The Bevan Foundation snapshot of poverty report in Wales published today makes troubling reading.
The think-tank has surveyed the impact of the cost of living crisis on Welsh families. It found that well over half of households in Wales are cutting back on heating, electricity or water.
Rising prices are destabilising people's lives, affecting everything from their housing to their health.
The Bevan Foundation, which works to end poverty and inequality in Wales, found 45% of Welsh households never have enough money for anything other than the basics like food and housing.
The majority of people are now cutting back on essential items too.
57% are cutting back on heating, electricity and or water
51% are cutting back on clothing for adults
45% are cutting back on transport costs
39% are cutting back on food
Children going hungry
The most disturbing finding is that children are going hungry.

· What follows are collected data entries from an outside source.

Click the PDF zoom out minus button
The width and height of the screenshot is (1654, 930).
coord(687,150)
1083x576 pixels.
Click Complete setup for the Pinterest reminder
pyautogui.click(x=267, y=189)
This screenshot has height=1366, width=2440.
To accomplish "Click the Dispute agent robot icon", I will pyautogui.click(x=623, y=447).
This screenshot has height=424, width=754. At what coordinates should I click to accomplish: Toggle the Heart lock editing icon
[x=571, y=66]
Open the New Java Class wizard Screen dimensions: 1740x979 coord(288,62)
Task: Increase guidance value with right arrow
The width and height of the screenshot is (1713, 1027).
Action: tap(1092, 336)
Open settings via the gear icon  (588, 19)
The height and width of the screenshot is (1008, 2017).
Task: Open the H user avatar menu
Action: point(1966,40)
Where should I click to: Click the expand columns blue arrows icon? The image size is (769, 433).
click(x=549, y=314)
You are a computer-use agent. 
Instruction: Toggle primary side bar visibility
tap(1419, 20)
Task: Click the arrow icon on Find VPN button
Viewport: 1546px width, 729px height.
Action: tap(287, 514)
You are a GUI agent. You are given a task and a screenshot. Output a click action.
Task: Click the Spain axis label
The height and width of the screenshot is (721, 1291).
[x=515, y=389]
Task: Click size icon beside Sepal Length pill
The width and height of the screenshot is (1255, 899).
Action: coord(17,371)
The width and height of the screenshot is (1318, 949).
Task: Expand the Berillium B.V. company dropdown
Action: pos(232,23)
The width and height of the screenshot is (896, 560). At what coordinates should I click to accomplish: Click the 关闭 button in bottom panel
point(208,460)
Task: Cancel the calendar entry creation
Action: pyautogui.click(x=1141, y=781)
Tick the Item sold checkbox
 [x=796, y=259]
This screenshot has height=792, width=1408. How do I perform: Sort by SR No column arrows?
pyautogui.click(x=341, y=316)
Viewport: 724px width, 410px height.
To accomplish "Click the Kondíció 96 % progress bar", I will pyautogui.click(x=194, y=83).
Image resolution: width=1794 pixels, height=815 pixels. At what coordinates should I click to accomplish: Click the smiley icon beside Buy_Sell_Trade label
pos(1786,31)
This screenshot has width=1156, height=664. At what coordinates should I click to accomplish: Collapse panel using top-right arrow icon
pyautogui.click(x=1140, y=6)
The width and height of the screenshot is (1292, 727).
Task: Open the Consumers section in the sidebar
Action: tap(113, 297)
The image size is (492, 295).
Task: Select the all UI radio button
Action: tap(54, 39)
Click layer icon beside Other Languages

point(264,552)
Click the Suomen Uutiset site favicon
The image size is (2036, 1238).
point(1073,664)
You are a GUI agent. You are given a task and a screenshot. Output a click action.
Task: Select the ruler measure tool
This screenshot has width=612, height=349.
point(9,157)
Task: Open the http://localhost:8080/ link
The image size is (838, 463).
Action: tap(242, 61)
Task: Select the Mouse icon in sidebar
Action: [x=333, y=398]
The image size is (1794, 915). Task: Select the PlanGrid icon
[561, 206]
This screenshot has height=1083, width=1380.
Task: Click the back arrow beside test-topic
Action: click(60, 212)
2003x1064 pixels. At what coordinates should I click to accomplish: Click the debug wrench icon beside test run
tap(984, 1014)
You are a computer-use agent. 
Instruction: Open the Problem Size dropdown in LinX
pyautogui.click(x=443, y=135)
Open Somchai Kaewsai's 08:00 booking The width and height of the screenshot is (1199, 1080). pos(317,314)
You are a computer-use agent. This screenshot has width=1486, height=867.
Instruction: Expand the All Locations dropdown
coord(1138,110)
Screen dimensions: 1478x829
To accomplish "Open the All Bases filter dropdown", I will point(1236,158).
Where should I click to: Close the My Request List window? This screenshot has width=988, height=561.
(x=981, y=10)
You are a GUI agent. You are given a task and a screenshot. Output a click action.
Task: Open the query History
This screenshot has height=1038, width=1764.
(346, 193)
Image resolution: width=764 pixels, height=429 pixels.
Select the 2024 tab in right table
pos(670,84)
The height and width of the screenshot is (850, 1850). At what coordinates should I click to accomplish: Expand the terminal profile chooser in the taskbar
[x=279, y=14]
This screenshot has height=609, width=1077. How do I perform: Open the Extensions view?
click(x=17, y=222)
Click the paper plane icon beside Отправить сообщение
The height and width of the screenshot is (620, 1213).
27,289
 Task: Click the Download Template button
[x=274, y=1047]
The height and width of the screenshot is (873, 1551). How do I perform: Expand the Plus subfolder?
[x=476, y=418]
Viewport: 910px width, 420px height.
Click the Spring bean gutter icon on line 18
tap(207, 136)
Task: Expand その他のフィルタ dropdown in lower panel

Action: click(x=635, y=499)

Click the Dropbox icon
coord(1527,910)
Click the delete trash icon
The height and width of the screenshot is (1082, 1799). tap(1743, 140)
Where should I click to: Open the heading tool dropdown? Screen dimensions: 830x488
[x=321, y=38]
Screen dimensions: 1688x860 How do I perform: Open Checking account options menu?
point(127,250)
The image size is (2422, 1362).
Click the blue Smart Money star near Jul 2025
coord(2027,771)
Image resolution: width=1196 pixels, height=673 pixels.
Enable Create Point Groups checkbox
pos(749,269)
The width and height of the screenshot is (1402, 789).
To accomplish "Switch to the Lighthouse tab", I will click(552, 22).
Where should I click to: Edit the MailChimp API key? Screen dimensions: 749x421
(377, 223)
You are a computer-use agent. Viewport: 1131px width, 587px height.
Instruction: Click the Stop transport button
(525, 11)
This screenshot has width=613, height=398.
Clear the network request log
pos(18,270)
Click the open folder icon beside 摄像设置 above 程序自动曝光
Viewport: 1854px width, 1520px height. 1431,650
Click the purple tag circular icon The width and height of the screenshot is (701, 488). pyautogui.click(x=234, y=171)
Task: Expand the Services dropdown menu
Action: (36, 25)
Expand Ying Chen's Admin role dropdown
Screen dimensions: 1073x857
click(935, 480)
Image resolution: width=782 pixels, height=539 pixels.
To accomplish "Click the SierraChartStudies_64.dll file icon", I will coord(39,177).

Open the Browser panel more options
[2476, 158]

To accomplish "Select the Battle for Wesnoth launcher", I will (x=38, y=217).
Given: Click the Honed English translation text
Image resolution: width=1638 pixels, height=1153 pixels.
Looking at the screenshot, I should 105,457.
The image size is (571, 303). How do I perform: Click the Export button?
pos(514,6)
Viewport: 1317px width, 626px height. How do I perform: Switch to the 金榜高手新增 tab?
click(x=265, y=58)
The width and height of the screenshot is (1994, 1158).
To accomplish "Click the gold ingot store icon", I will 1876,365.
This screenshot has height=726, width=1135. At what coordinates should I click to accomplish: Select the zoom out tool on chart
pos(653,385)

The number of people in households with one or two children who are having to cut back on food for children has nearly doubled since the last snapshot report last November.
With 1 in 3 people in Wales having no savings and 1 in 10 people reporting they have used all their savings to meet essential bills in the last six months, there is no cushion to fall back on.
Food banks across Wales are seeing demand rise, and empty shelves mean there are regular appeals for more donations.
Keeping a roof over your head is also a real worry for many right now.
A quarter of private sector renters and 17% of social housing tenants are worried about losing their home in the next 3 months.
All this is impacting people's health.
Nearly half of people say their mental health has deteriorated as a result of their financial situation, while 30% have seen a decrease in their physical health.
What do these figures tell us? Worryingly they mark a deterioration since the foundation's last survey in December. With prices rising at their fastest rate for 40 years and inflation expected to hit double figures in the months ahead, more and more families will find it harder to keep financially afloat.
As ever, the pressures of rising prices hit low income households the hardest. Renters, the disabled and families with children are facing the most hardship. These families spend a higher proportion of their income on the basics, so inflation for them is already over 10%.
A tough few months ahead
The wider economic picture gives little room for optimism. Wages are failing to keep pace with rising prices. In fact, wages are falling in real terms at their fastest rate for 20 years.
Growth is virtually at a standstill and the outlook for the UK cconomy next year has been downgraded by the International Monetary Fund. The IMF now expects the UK economy to be the slowest growing of the G7 countries.
Interest rates are set to rise further, making the cost of borrowing more expensive for mortgages, overdrafts and other debt. These price rises affect businesses too and their confidence and ability to invest and provide jobs.
Add to that another rise in the energy price cap in the Autumn, higher than first predicted and it's definitely looking like a tough few months ahead for the majority of families in Wales.